Susan Fromberg Schaeffer | |
---|---|
Born | Susan Fromberg March 25, 1940 Brooklyn, New York, U.S. |
Died | August 26, 2011 71) Chicago, Illinois, U.S. | (aged
Education | South Side High School |
Alma mater | University of Chicago |
Occupation(s) | Novelist, poet and academic |
Notable work | Granite Lady (1974); The Madness of a Seduced Woman (1984); Buffalo Afternoon (1989) |
Spouse | Neil J. Schaeffer |
The daughter of wholesale clothier Irving and Edith (née Levine) Fromberg, Susan Fromberg was born in Brooklyn, New York, and graduated from Long Island's South Side High School in 1957. In the Fall, she enrolled at the University of Chicago, where she earned her bachelor's degree in 1961, her master's in 1963, and her doctorate in 1966. The subject of her dissertation was a study of themes in the writings of Vladimir Nabokov, in whom she found "the most intellectual novelist to write in English since James Joyce".[2]
After returning to New York City, she married a fellow English Professor, Neil Jerome Schaeffer (a Columbia University graduate, Chairman of the English Department at Brooklyn College, and a noted scholarly author in his own right) in 1970; they had two children, Benjamin (born 1973), and May (born 1977).[3][4]
As of 2007, her published work included 14 novels, a collection of short stories plus others, six volumes of poetry and two children's books.[1] She contributed frequently to the New York Times Book Review and had a number of scholarly articles on writing published in journals.
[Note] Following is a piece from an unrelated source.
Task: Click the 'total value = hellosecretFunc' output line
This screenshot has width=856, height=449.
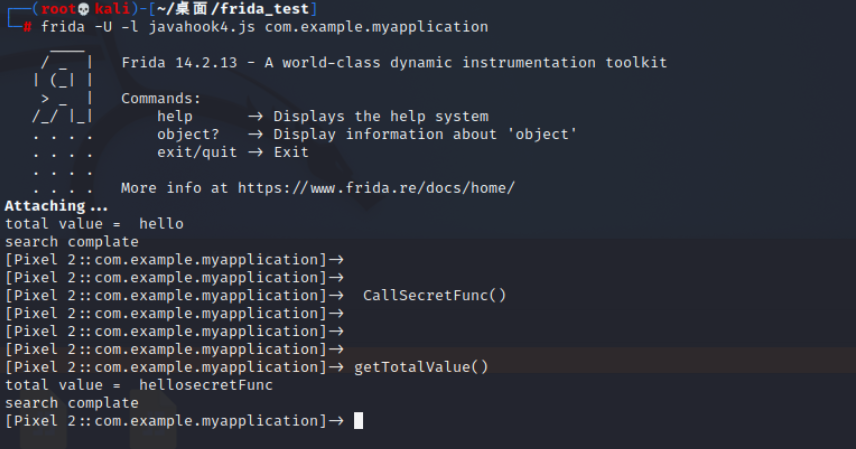Action: pos(139,385)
Her project "Memories Like Splintered Glass" was her first memoir.[5]
Her second novel Anya was based mainly on the biography of Anya Savikin Brodman, to whom Schaeffer gave only passing credit until an accommodation was reached after acrimonious public encounters between the author and her subject.[6]
The New York Times commented on her "gift for evoking complex characters in the grip of extreme psychological stress and physical suffering, notably in 'The Madness of a Seduced Woman' and the Vietnam War novel 'Buffalo Afternoon'".[7] As a poet, she was a finalist for the 1975 National Book Award for Poetry for her collection Granite Lady, she won the O. Henry Award for short fiction three times (in 1978, 1997 and 2006).[8]
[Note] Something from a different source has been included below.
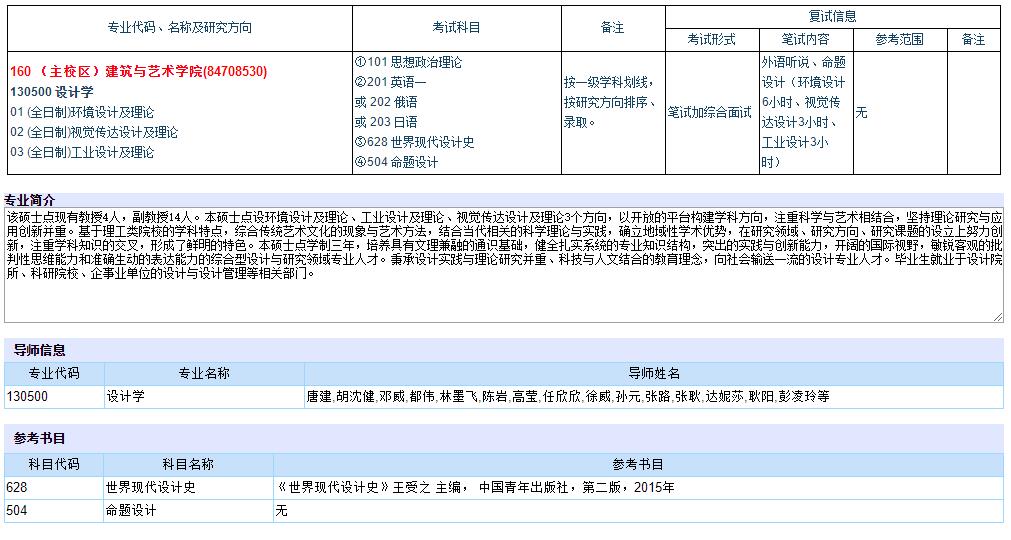Select subject 628 世界现代设计史 in exam list

coord(414,142)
After earning her master's degree and while working on her Ph.D., Fromberg instructed English at Wright Junior College in Chicago. She then began teaching at the Illinois Institute of Technology and became an assistant professor of English after receiving her doctorate. She moved back to New York City in 1967 as an assistant professor at Brooklyn College, where her future husband was a colleague in the English department (among her students was Ramona Lofton, a poet whom she encouraged to write a novel, Push being published in 1996 under Lofton's pen name "Sapphire").
Eventually, Push was adapted for the screen and Directed by Lee Daniels and was released as the film "Precious" in 2009 and was produced by Tyler Perry & Oprah Winfrey. It starred Mo'Nique and Mariah Carey & introduced Gabourey Sidibe to film audiences in her screen debut as the titular character Claireece "Precious" Jones. Mo'Nique won a Best Supporting Actress Oscar for her performance as Precious' mother, and Sidibe was nominated for a Best Actress Oscar at the 2010 Oscars. [7] Fromberg became an associate professor in 1972, then professor of English in 1974. In 1985, she was named Broeklundian Professor at Brooklyn College.
She retired from Brooklyn College in 1997. After retirement, she and her husband Neil, lived at their second home in Vermont full-time until 2002. In 2002, they returned to Chicago, living there temporarily until they sold their Brooklyn property and moved to Chicago permanently in 2004.[citation needed]
Schaeffer was a visiting professor at her alma mater, the University of Chicago from 2002 to 2009, teaching fiction and creative writing before illness forced her to stop teaching in March 2009. After a long illness, she died on August 26, 2011, of complications following a stroke,[7] and was survived by Neil, Benjamin and May. Neil died in November 2014.[9]